◆ PASSAGE PROVIDED

** START **

COMP 210 Topics Page


Basic graph theory
  vertex (node), edge (arc), edge weight
  undirected graph
  directed graph
  path in a graph
  cycle in a graph
  bi-partite graph
    a tree is a bi-partite graph
  complete graph
  planar graph
  
  depth-first search (traversal) in a graph (use a stack)
  breadth-first search (traversal) in a graph (use a queue)
  
  representation of a graph
    adjacency matrix
      useful when graph is dense ( |E| approx.= |V|^2 )
    adjacency lists
      useful when graph is sparse ( |E| << |V|^2 )
    although an undirected edge between nodes A and B is not the 
      same theoretically as two directed edges A --> B and B --> A, 
      we often represent them that way in adjacency lists for 
      an undirected graph

  Topological sort

  Single Source Shortest Path algorithm for shortest paths in unweighted digraphs
  Dijkstra's algorithm for shortest paths in weighted digraphs

  Spanning tree
  Minimum spanning tree
    Kruskal's algorithm for MST
    Prim's algorithm for MST

  Uses for graphs: course prerequisite structure, maps,
    modeling digital networks, airline and auto routes, 
    flow of traffic, work flow in an organization, 
    finite state machines, document structure, hypermedia,
    linguistic representations, all tree uses (trees are graphs)
    tons and tons of stuff 

  Euler path 
    path through a graph that crosses each edge exactly once
  Euler circuit
    EP that begins and ends on the same node
  We have an efficient algorithm for finding Euler path/circuit

  Hamiltonian path
    path through a graph that visits each node exactly once
  Hamiltonian circuit
    HP that begins and ends on the same node
  Traveling salesman is example of Hamiltonian path/circuit
  No efficient (polynomial time, like O(N^2) ) algorithm is known for solving it


Sorting
  we can prove that no sort that uses only pairwise comparisons
    can do better (faster) than N log N best case.  This means that all
    comparison sorts are Big-Omega(N log N), bounded below.
    They might be worse, however, and some are.
  bubble sort
    O(N^2) worst case
  insertion sort
    O(N^2) worst case
    works with pair-wise swaps (item with nearest neighbor)

** END **

◆ EXERCISE
Reproduce the portion of the topics page that begins at the words "Single Source Shortest" and stops after "(trees are graphs)", changing "digraphs" to "directed graphs" wherever it occurs.

◆ STORED DATA

** START **

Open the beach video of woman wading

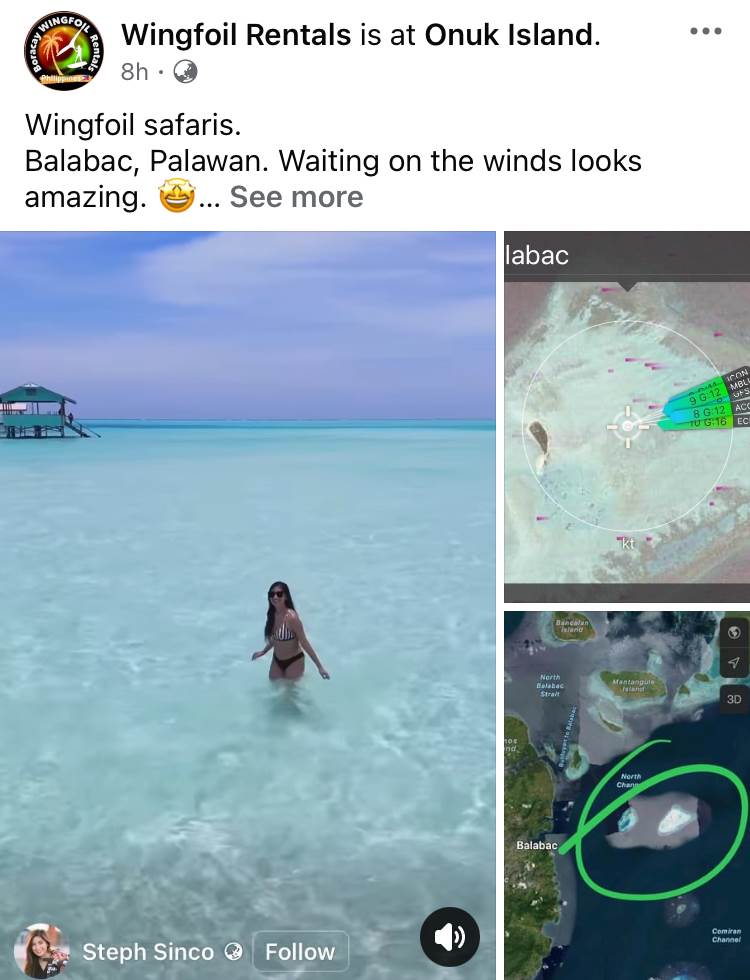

** END **
** START **

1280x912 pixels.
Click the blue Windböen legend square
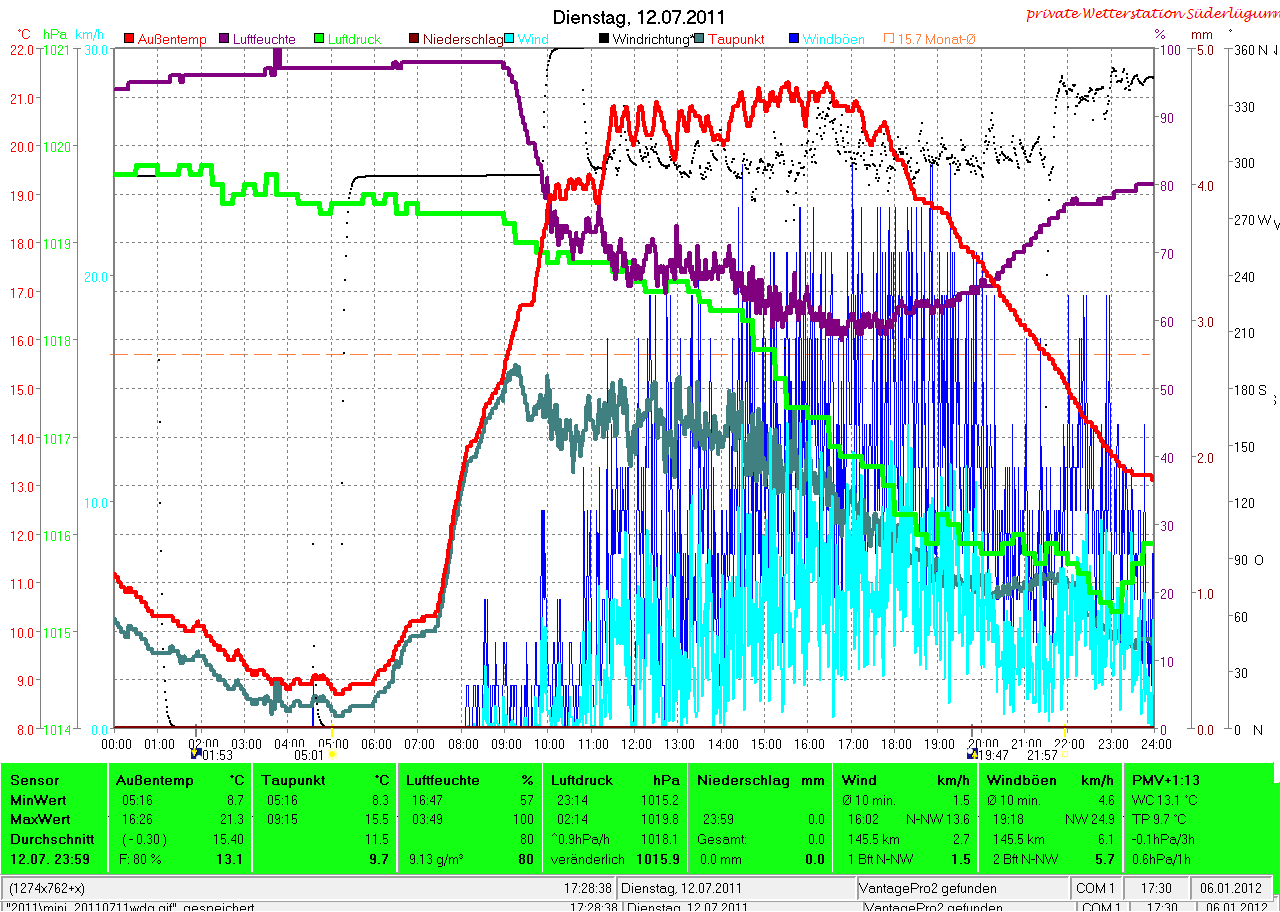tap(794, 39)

** END **
** START **

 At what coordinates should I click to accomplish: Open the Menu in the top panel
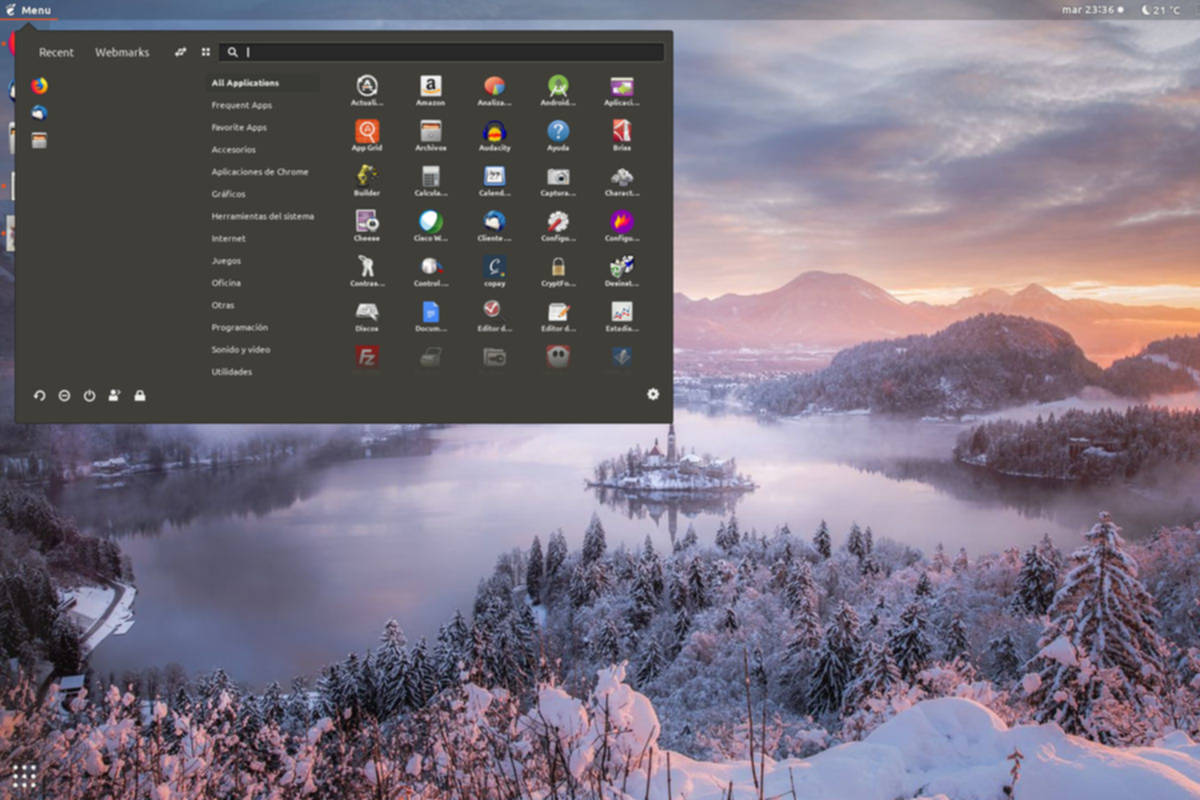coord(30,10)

** END **

◆ RESULT OF THE TASK
Single Source Shortest Path algorithm for shortest paths in unweighted directed graphs
  Dijkstra's algorithm for shortest paths in weighted directed graphs

  Spanning tree
  Minimum spanning tree
    Kruskal's algorithm for MST
    Prim's algorithm for MST

  Uses for graphs: course prerequisite structure, maps,
    modeling digital networks, airline and auto routes, 
    flow of traffic, work flow in an organization, 
    finite state machines, document structure, hypermedia,
    linguistic representations, all tree uses (trees are graphs)